# [KUTIPAN PILIHAN]
Sorong,- Masyarakat pekerja pemecah batu gunung di
kota Sorong menghimbau kepada pemerintah Kota Sorong untuk tidak
setengah hati mengurus nasib mereka, terkait pemalangan lokasi proyek
masyarakat pekerja pemecah batu gunung di depan GOR Cenderawasih Sorong
yang sudah dipalang sejak 21 April 2014 sampai dengan hari ini, sehingga
aktifitas pekerja lumpuh total.
Karena dari pemalangan ini, puluhan kepala keluarga kelihalangan
lapangan pekerjaan dan bukan tidak mungkin pendidikan anak-anak mereka
akan terlantar, karena sudah hampir 10 bulan tidak ada aktifitas. Hal
itu seperti dituturkan oleh Bapak Yakob Sangkek yang sehari-hari bekerja
sebagai pemecah batu di lokasi proyek GOR Kota Sorong, ia mengatakan
“pekerjaan pemecah batu gunung sudah merupakan salah satu tempat
menggantungkan hidup, terutama bagi kami masyarakat asli Papua asal
kabupaten Maybrat yang hidup di pinggiran kota Sorong, selain berkebun,
kebutuhan hidup dan lebihnyauntuk biaya pendidikan bagi anak-anak. Namun dengan adanya pelangan ini
saya terpaksa mencari pekerjaan lain sebagai tenaga buru bongkar muat
di pelabuhan umum kota sorong 3 bulan terakhir,”
Sementara itu salah seoarang akhitivis Lembaga Intelektual Papua
Cabang Kota Sorong, Robertus Nauw yang selama tiga tahun terakhir aktif
mengadvokasi kasus masyarakat pekerja pemecah batu menambahkan
“masyarakat sudah beberapa kali mendatangi kantor walikota Sorong dan
kantor DPRD Kota Sorong untuk menyampaikan aspirasi mereka, namun sampai
dengan hari ini belum juga ada niat baik pemerintah untuk menyelesaikan
masalah ini. Sehingga aktifitas pekerjaan di lokasi proyek sampai hari
ini lumpuh total, walaupun Lembaga Masyarakat Adat Malamoi (27/11) sudah
memfasilitasi bersama- sama untuk mencari jalan keluar agar masyarakat
kecil dan juga pemilik tanah adat sama-sama tidak dirugikan, tetap
menemui jalan buntuh.”

[Bagian dari berkas data]
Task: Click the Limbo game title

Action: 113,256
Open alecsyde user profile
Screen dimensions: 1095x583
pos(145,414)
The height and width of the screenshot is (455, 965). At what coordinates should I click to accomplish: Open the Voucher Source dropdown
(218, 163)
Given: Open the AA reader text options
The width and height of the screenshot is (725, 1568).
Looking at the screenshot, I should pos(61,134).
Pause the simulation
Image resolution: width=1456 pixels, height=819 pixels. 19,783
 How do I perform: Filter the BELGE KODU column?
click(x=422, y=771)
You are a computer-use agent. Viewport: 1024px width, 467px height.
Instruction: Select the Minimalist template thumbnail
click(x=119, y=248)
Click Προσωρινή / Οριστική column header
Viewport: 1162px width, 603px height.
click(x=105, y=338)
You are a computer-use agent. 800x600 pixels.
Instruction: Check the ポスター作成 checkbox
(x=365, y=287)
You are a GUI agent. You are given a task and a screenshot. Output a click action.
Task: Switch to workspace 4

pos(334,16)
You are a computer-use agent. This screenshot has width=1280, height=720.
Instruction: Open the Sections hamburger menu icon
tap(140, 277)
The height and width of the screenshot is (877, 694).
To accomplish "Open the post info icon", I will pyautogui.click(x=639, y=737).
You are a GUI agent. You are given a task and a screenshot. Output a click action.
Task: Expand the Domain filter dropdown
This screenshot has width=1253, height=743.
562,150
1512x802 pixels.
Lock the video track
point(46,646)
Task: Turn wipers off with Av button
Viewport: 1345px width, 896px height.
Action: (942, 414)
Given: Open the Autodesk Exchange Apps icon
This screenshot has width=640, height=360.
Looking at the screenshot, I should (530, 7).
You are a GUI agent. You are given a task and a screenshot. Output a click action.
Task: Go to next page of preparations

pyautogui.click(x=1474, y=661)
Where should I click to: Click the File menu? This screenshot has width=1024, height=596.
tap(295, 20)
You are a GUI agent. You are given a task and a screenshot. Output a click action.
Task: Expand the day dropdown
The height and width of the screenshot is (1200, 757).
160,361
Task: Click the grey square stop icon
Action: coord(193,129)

# [SOAL LATIHAN]
Tuliskan kembali tanpa perubahan bagian berita tentang pekerja pemecah batu di Sorong, mulai dari "Sorong,- Masyarakat pekerja" dan berakhir pada "pekerja lumpuh total.".

# [SOAL TERJAWAB]
Sorong,- Masyarakat pekerja pemecah batu gunung di
kota Sorong menghimbau kepada pemerintah Kota Sorong untuk tidak
setengah hati mengurus nasib mereka, terkait pemalangan lokasi proyek
masyarakat pekerja pemecah batu gunung di depan GOR Cenderawasih Sorong
yang sudah dipalang sejak 21 April 2014 sampai dengan hari ini, sehingga
aktifitas pekerja lumpuh total.